- The sculpture in 2015
- Artist: Pete Helzer
- Type: Sculpture
- Medium: Bronze
- Subject: Ken Kesey
- Location: Eugene, Oregon, United States; 44°02′59″N 123°05′33″W﻿ / ﻿44.04980°N 123.09259°W;

= The Storyteller (sculpture) =

Bronze sculpture by Pete Helzer in Eugene, Oregon, U.S.

The Storyteller, also known as the Ken Kesey Memorial, is an outdoor bronze sculpture by Pete Helzer, installed at Kesey Square (located at Broadway and Willamette Street) in Eugene, Oregon, in the United States. Unveiled in 2003, it depicts American novelist, essayist, and countercultural figure Ken Kesey reading to his three grandchildren, Kate Smith, Caleb Kesey and Jordan Smith. Plaques on the base of the sculpture contain excerpts from Kesey's novels One Flew Over the Cuckoo's Nest (1962) and Sometimes a Great Notion (1964).

== History ==
According to Art Daily, the estimated cost of US$120,000 was covered by a variety of sources, "including Phil Knight, Paul Newman, Michael Douglas, Mason Williams, Miloš Forman, Phil Lesh, Bob Weir, Tom Robbins, Larry McMurtry, Jean Auel, Tom Wolfe, Ed McClanahan, Kenny Moore, Sterling Lord, Dale Wasserman, Rolling Stone magazine, Viking Penguin, Rich Brooks, Dave Frohnmayer, Brian Booth, the Chambers Foundation, and Bill Walton".

In October 2016, the Eugene City Council began considering a proposal from a local development group to buy the square, remove the sculpture, and replace the open space with apartments. Kesey Square (formerly known as Broadway Plaza), in downtown Eugene, is viewed as "valuable open space by some and as an eyesore by others". Some downtown merchants have complained about nuisance behavior of "travelers", transients who gather at the plaza, using drugs or alcohol, harassing customers.

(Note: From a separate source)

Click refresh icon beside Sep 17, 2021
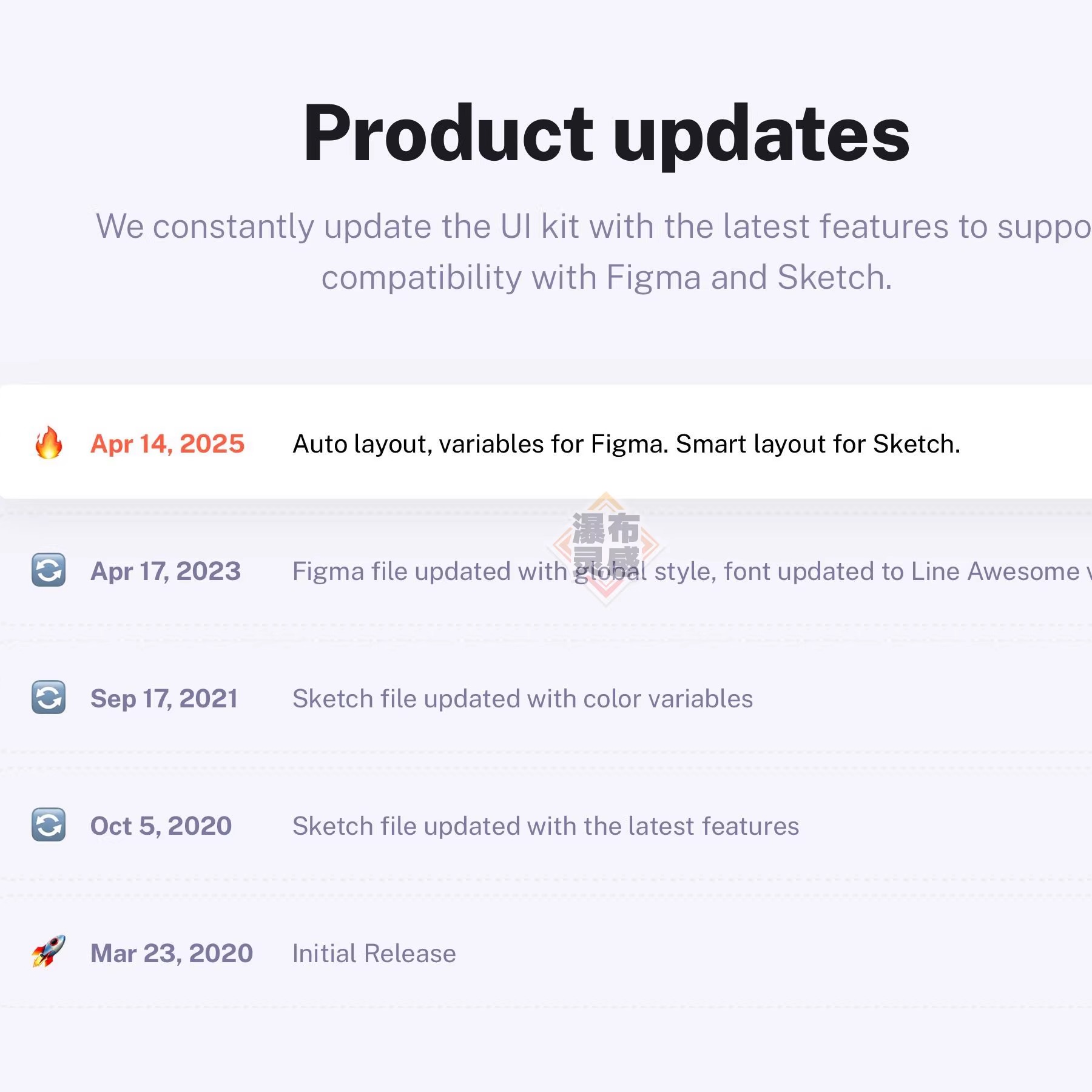 [x=49, y=698]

A local merchant who owns property adjacent to the square submitted a second proposal, an update of his 1995 proposal that the Council had rejected. That proposal is to remove brick walls around the square, building a brewery and kitchen incubator, but leaving the sculpture intact. A supporter of the "Save Kesey Square" Facebook page expressed the sentiment, "Public space creates and increases consciousness about what we can create and what we can imagine."

According to The Register-Guard, "The city is considering three options for the space: its sale or lease for private redevelopment (including plans for a six-story apartment building with first-floor eateries and retail shops); a public improvement project; or leaving it as is."